--- Provided data Enclosed Below ---
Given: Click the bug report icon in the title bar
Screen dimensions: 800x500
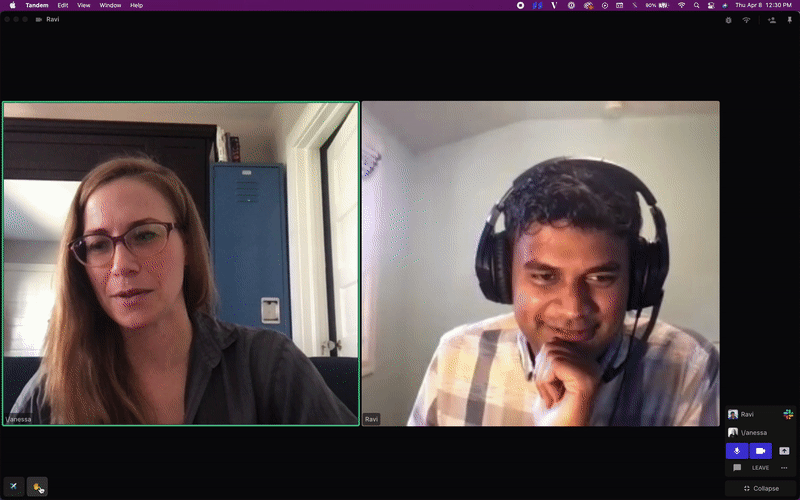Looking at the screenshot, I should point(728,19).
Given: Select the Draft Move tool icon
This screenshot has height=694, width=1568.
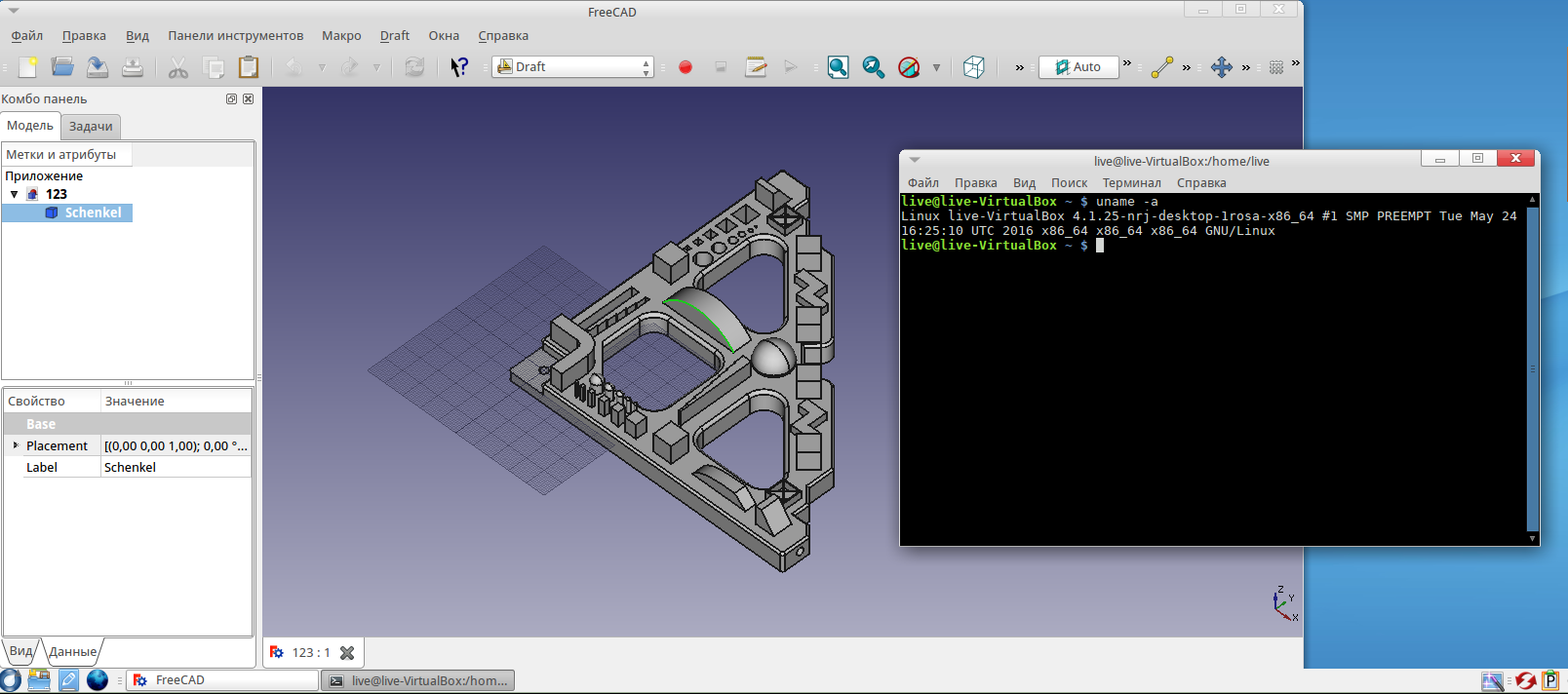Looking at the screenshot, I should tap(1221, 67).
--- End of Enclosed Provided data ---
--- Provided data Enclosed Below ---
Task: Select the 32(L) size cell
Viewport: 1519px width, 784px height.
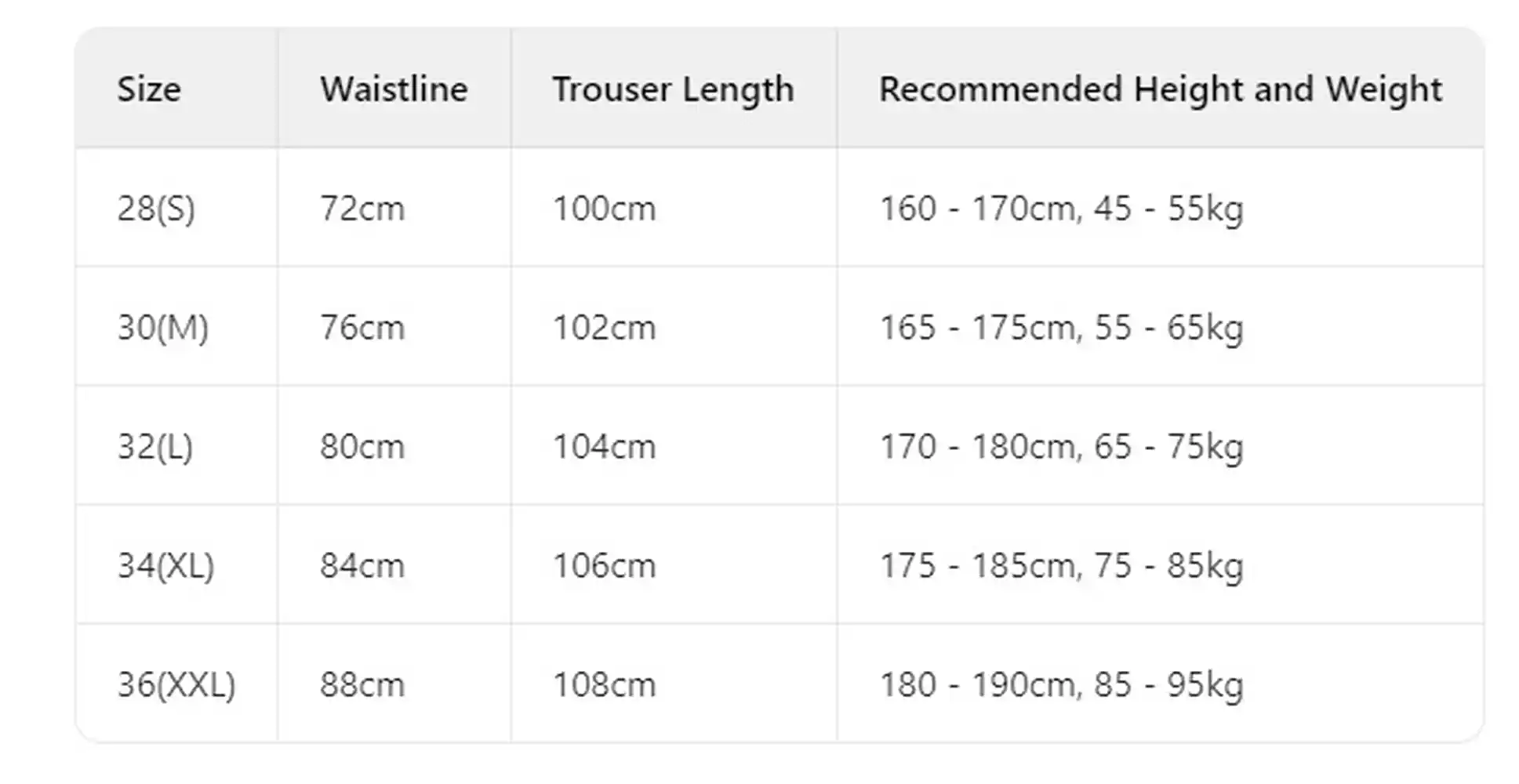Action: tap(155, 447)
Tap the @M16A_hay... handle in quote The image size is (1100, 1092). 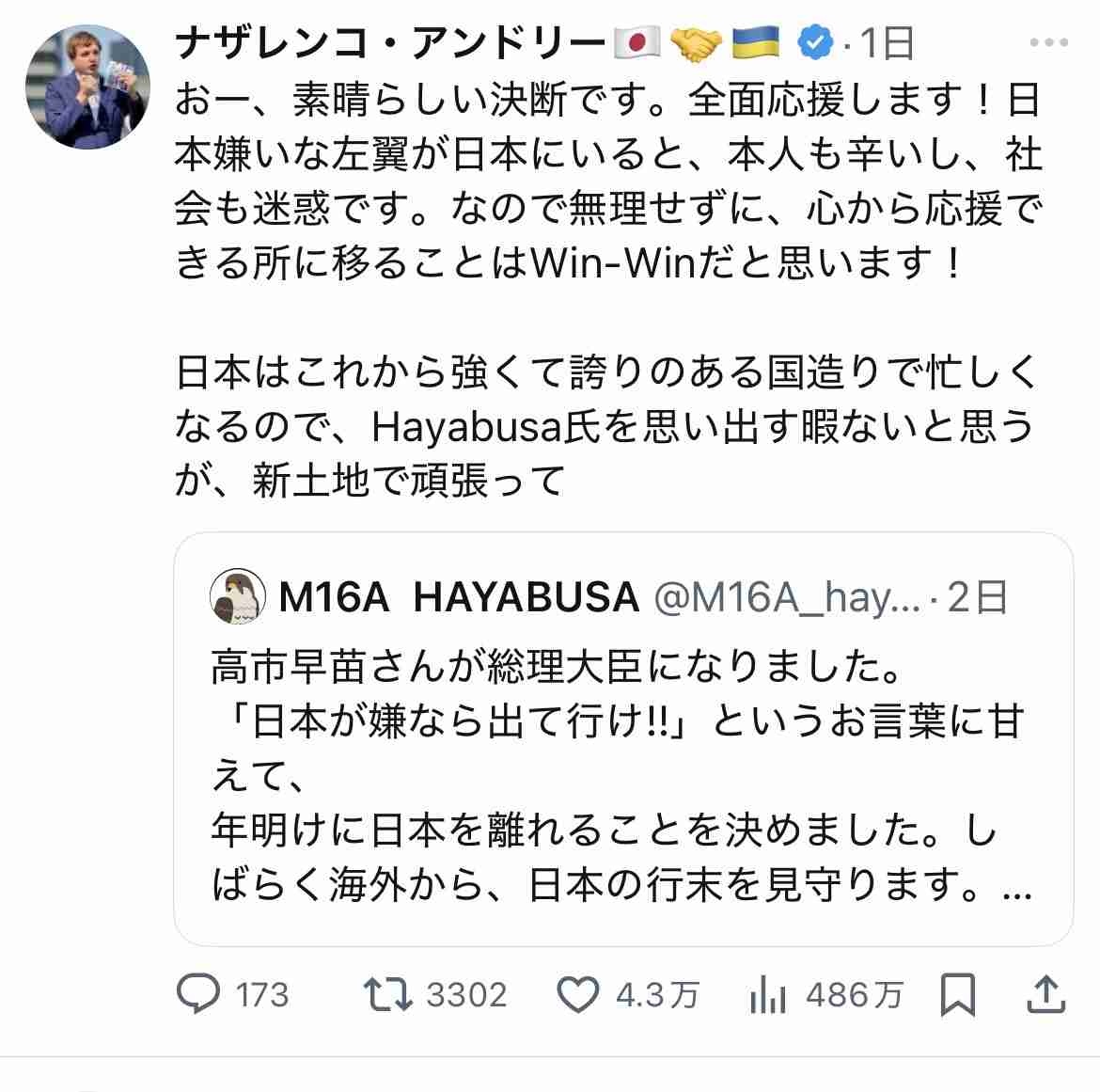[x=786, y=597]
--- End of Enclosed Provided data ---
--- Provided data Enclosed Below ---
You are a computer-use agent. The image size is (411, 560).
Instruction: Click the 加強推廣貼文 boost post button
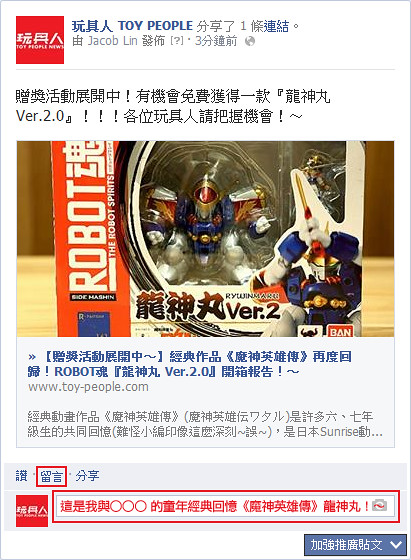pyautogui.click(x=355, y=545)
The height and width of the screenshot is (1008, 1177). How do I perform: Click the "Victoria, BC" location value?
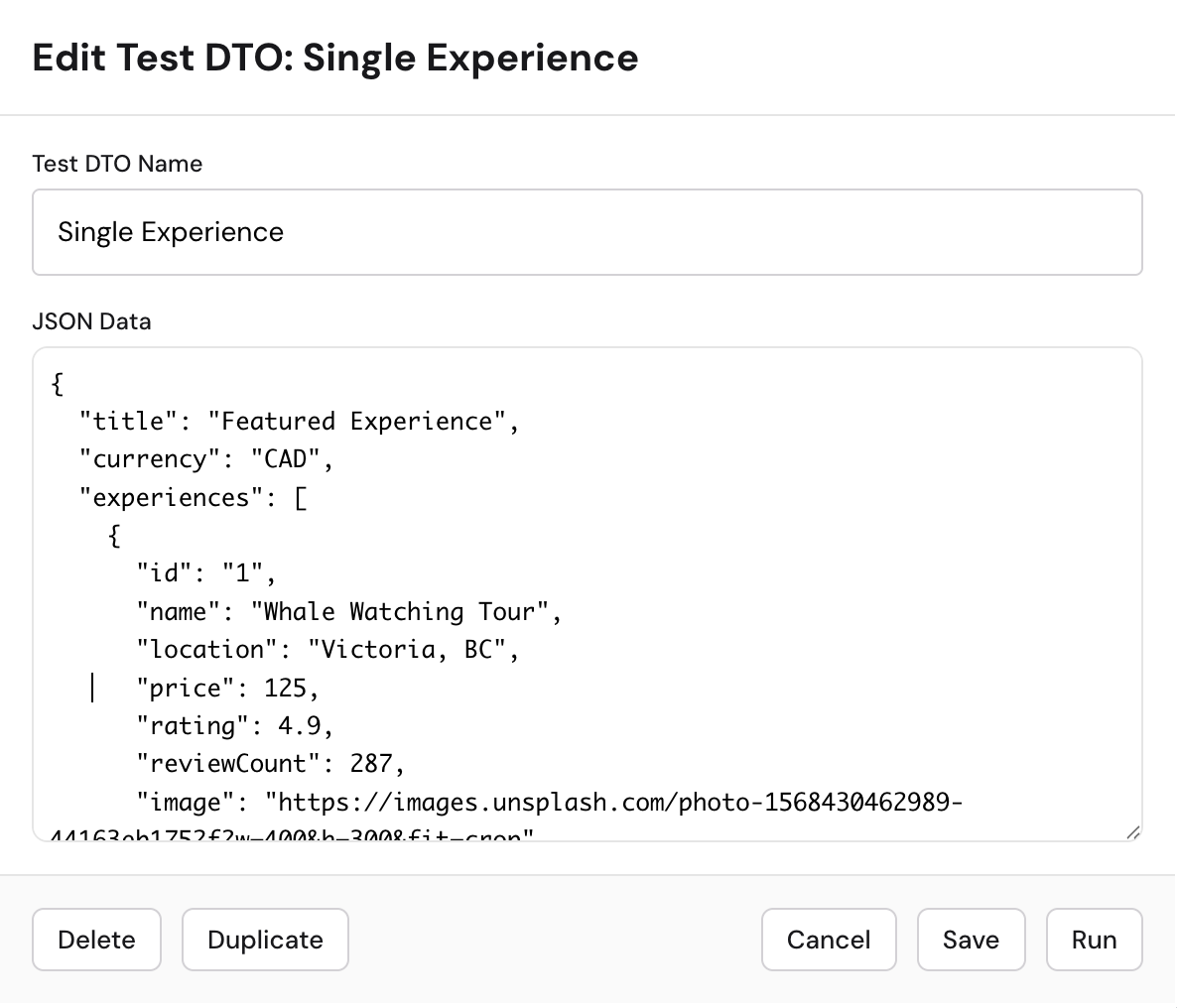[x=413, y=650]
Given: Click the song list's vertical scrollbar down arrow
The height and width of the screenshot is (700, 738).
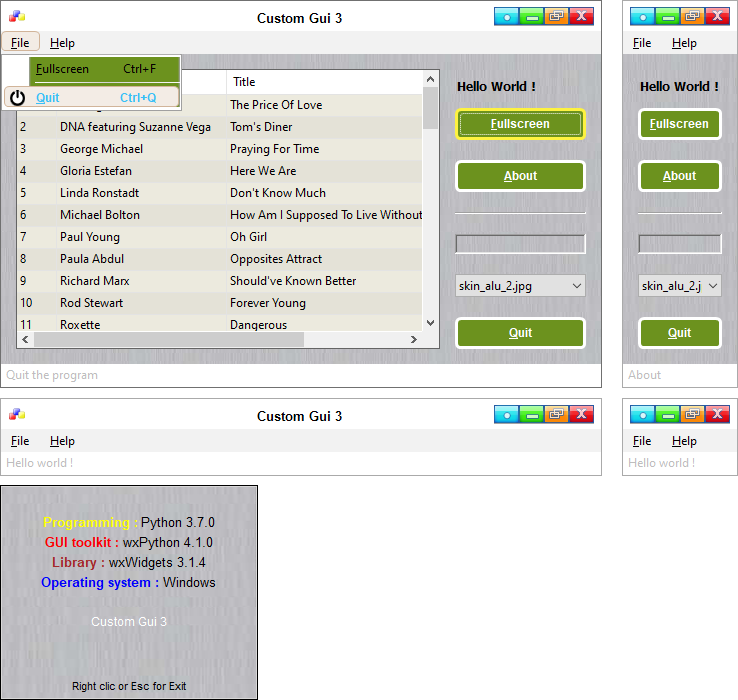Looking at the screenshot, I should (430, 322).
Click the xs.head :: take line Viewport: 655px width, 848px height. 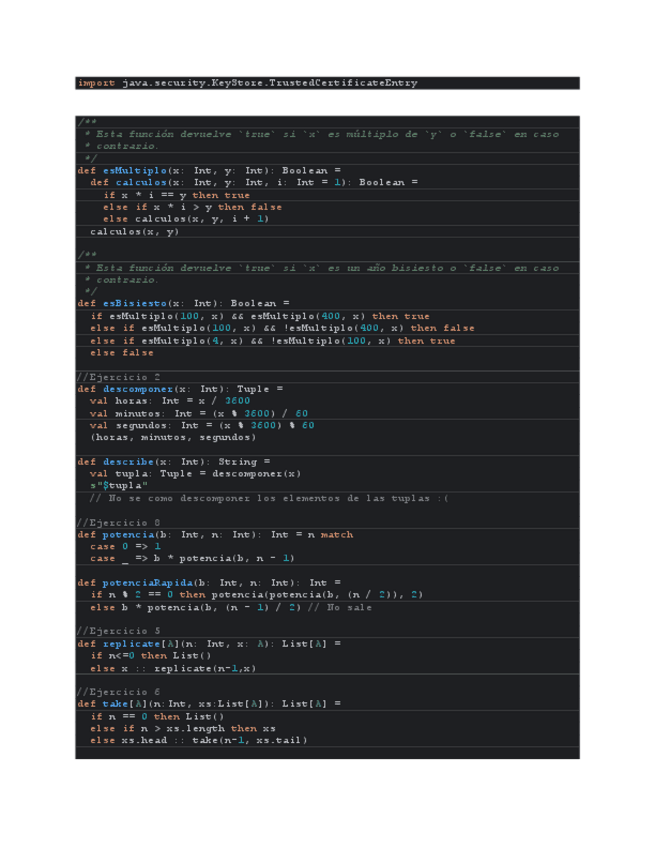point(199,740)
--- End of Enclosed Provided data ---
Task item
Across the material, report every line that has the word "icon".

Answer box
Given: Click the bug report icon in the title bar
Given: Select the Draft Move tool icon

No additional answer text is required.